22.3 This was not a matter where the respondent in the review application was unaware of the review. Martin was at all times represented by attorneys (first by Parker Attorneys and then by his current attorney of record, Isak Murison) and he was fully aware that Table Bay sought an order to review and set aside the arbitration award in his favour, the effect of which would be to set aside the relief of re-instatement and back pay awarded by the Commissioner.
22.4 Armed with this knowledge, it was unreasonable for Martin to have taken a wait-and-see approach to the litigation, only to attempt to resurrect it in an ill-conceived application for leave to appeal. Martin’s election to withdraw his opposition to Table Bay’s review application resulted in the abandoning of his right to oppose the review application.
22.5 Martin’s subsequent application for leave to appeal resulted in the abuse of the court process. That conduct was unreasonable.
[23] Table Bay submitted that it had to incur further unnecessary legal costs to oppose the application for leave to appeal. I agree. The costs in this application could have been avoided if Martin acted reasonably.
Order
[24] The third respondent, Martin, is ordered to pay the costs of the applicant (The Table Bay) in the application for leave to appeal.
Steenkamp J
APPEARANCES:
For the Applicant: Peter Buirski
Instructed by: Salijee Du Plessis Van der Merwe Inc.
For the Third Respondent: Isak Murison (Attorney).
1Pitelli v Everton Gardens Projects CC [2010] 4 All SA 357 (SCA) at para 24.
2Ibid at paras 27 and 31.
3Ibid at para 34.
4Songolo v Minister of Law and Order 1996 (4) SA 384 (E) at 385I-J..
5Act 66 of 1995 (“the LRA”).
6Section 162 (1).
7Section 162(2)(b)(i).
8Germishuys v Douglas Besproeiingsraad 1973 (3) SA 299 (NC) at 300D-E; Waste Products Utilisation (Pty) Ltd v Wilkes and Another (Biccari Interested Party) 2003 (2) SA 590 (W) at 597A; Reuben Rosenblum Family Investments (Pty) Ltd and Another v Marsubar (Pty) Ltd (Forward Enterprises (Pty) Ltd and Others intervening) 2003 (3) SA 547 (C) at 550C-D.
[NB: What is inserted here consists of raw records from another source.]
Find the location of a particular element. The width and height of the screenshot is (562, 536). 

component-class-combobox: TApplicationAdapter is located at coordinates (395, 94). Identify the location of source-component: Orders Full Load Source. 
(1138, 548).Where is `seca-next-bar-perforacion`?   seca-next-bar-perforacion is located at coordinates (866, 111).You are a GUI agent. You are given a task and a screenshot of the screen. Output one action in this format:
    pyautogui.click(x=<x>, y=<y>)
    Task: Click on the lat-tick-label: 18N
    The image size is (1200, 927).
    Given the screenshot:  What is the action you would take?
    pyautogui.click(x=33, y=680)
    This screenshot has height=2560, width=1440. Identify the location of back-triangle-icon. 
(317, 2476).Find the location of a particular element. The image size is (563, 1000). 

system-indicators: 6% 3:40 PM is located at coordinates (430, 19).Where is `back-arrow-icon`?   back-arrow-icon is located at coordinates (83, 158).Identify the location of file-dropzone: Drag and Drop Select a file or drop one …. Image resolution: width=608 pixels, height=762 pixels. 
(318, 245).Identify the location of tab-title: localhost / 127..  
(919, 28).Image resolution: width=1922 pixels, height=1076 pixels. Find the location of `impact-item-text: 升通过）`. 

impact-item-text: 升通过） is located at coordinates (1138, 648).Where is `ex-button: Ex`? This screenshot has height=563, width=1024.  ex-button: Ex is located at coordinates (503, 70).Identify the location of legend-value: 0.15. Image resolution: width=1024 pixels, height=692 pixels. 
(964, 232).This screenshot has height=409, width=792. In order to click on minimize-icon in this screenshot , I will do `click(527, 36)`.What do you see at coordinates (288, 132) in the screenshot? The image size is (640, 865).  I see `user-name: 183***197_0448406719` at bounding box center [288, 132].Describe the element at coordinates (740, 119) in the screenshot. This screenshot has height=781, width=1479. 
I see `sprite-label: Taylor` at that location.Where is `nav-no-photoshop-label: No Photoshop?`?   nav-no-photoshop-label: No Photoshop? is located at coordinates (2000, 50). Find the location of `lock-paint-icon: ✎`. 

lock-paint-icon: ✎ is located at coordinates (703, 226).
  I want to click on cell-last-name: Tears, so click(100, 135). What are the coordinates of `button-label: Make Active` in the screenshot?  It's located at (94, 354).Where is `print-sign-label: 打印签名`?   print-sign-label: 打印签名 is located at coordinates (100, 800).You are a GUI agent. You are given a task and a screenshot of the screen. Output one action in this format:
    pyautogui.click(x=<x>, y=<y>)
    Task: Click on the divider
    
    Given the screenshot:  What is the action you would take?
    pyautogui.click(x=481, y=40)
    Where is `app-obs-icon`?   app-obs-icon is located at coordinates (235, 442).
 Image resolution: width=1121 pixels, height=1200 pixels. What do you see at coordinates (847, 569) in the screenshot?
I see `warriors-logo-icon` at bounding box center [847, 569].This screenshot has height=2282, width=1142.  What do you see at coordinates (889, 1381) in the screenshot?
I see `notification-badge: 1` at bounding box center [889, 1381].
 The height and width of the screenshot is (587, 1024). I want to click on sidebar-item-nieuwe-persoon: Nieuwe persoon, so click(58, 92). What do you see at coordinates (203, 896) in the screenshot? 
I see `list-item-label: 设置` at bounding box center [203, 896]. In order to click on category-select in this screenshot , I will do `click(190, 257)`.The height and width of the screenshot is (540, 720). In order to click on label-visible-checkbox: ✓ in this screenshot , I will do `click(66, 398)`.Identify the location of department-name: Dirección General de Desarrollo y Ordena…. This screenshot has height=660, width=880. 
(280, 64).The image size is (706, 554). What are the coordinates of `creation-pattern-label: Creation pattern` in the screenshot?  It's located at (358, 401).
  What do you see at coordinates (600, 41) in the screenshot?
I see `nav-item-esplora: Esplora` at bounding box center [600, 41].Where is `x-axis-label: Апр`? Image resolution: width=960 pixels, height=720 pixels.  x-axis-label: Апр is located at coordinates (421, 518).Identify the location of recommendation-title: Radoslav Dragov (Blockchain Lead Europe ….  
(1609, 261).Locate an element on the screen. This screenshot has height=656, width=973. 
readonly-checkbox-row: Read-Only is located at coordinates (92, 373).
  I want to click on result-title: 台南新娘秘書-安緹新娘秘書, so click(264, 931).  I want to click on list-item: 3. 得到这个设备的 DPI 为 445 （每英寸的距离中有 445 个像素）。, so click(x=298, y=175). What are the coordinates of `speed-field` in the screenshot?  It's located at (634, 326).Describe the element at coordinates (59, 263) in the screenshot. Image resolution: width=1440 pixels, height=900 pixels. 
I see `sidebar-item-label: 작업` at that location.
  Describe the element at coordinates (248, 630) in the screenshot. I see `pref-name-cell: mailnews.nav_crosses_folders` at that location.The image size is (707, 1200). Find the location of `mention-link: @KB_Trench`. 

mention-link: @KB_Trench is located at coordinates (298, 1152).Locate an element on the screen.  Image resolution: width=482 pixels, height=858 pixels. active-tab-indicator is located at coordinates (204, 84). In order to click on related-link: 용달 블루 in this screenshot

9Rudman v Maquassi Hills Local Municipality and Others (J1472/13) [2013] ZALCJHB 166 (30 July 2013); (2013) JOL 30644 (LC) at para 35, quoting Mcpherson v Teuwen and Another (2009/27002) [2012] GPJHC 18 (22 February 2012).
10Davidson v Emvest Assest Management (Pty) Ltd (JS306/2012) [2013] ZALCJHB 255 (28 May 2013), [2013] JOL 30940 (LC) at para 52.
11See Erasmus v Grunow en ‘n Ander 1980 (2) SA 793 (O) 798D-H; cf. also Chen v Association of Arbitrators of SA and Others 2003 (4) SA 96 (D) 98I- 99B.